Study of Dextran Coated Magnetic Nanoparticles Incorporation into Glioblastoma Cells

Abstract

For therapeutic applications it is important to know quantitative uptake of nanoparticles by the cells. In this work incorporation of superparamagnetic iron oxide nanoparticles (SPIONs) coated by the dextran shell into malignant glioma cells, as well as into human fibroblast cells in vitro was studied. Nanoparticles were synthesized by co-precipitation and the presence of chemical impurities in them was assessed by X-ray fluorescence measurements. Geometrical parameters of nanoparticles were characterized by X-ray diffraction and dynamic light scattering. Magnetic and dynamic parameters of SPIONs in the medium before co-incubation with cells as well as in cells after incubation were found using highly sensitive method of nonlinear response to a weak ac magnetic field parallel to the steady field with registration of the second harmonic of magnetization M₂ followed by processing the obtained data with the formalism based on the Gilbert-Landau-Lifshitz equation for stochastic dynamics of superparamagnetic particles. The formation of SPION aggregates in the incubation medium was established, accompanied by a decrease in magnetostatic and, accordingly, free energy of the SPIONs system.

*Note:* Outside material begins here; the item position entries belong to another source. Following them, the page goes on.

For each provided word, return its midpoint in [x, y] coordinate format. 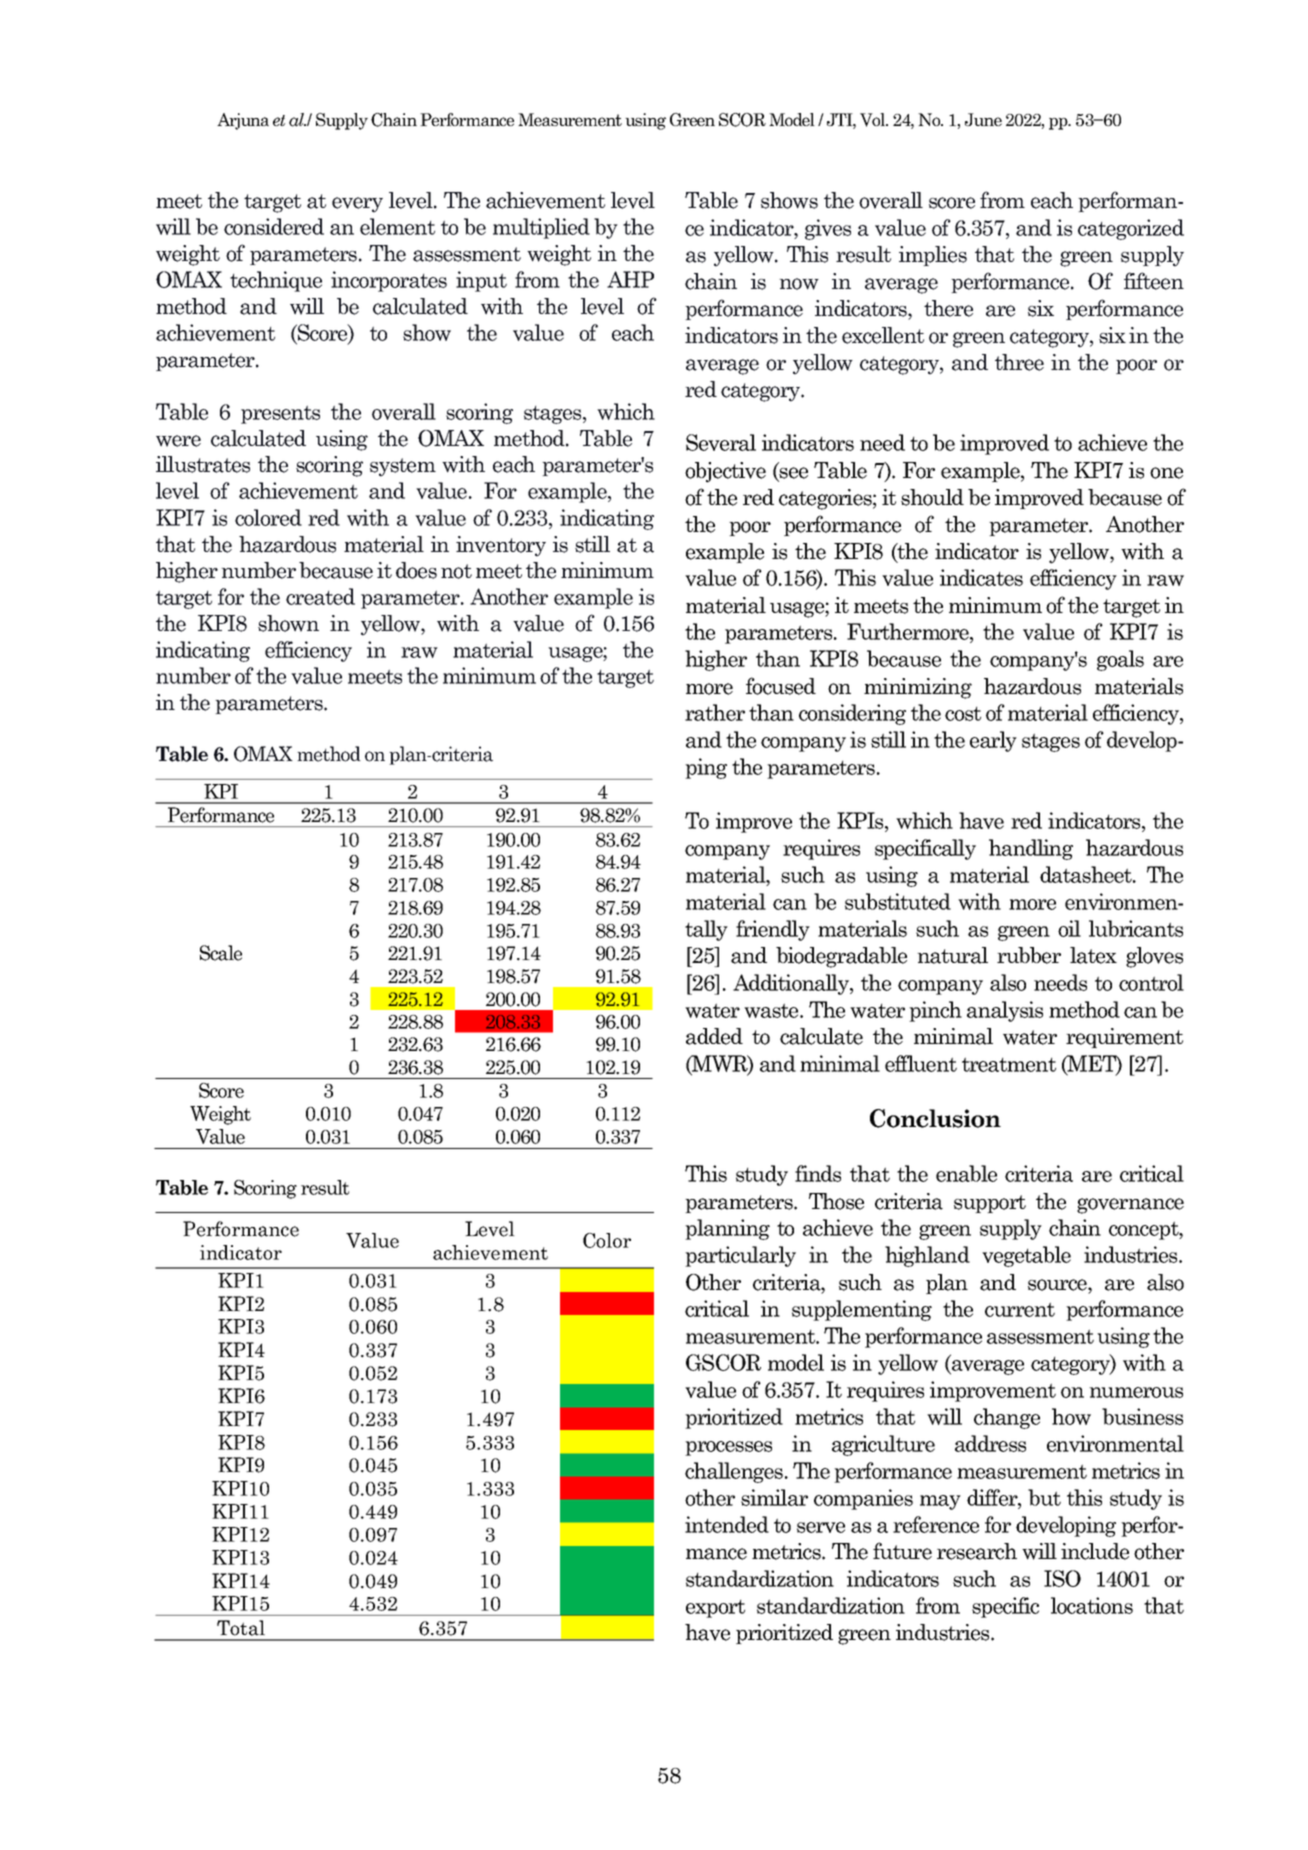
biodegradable [841, 957]
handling [1031, 849]
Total [241, 1628]
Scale [221, 953]
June [983, 119]
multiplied [541, 228]
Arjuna [243, 121]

The uptake of SPIONs by the cells at co-incubation was studied depending on the concentration of nanoparticles, duration of the co-incubation and the seeding density. The data obtained indicate: (i) close values of the magnetic and dynamic parameters of nanoparticle aggregates absorbed by the cells and in the medium before incubation; (ii) the decrease in the amount of SPIONs absorbed by cells at a higher seeding density; (iii) dependence of the SPIONs uptake on their concentration (characterized by the iron content) in the medium and on the time of co-incubation as well as on the cell type, with minimal uptake by cells of normal morphology.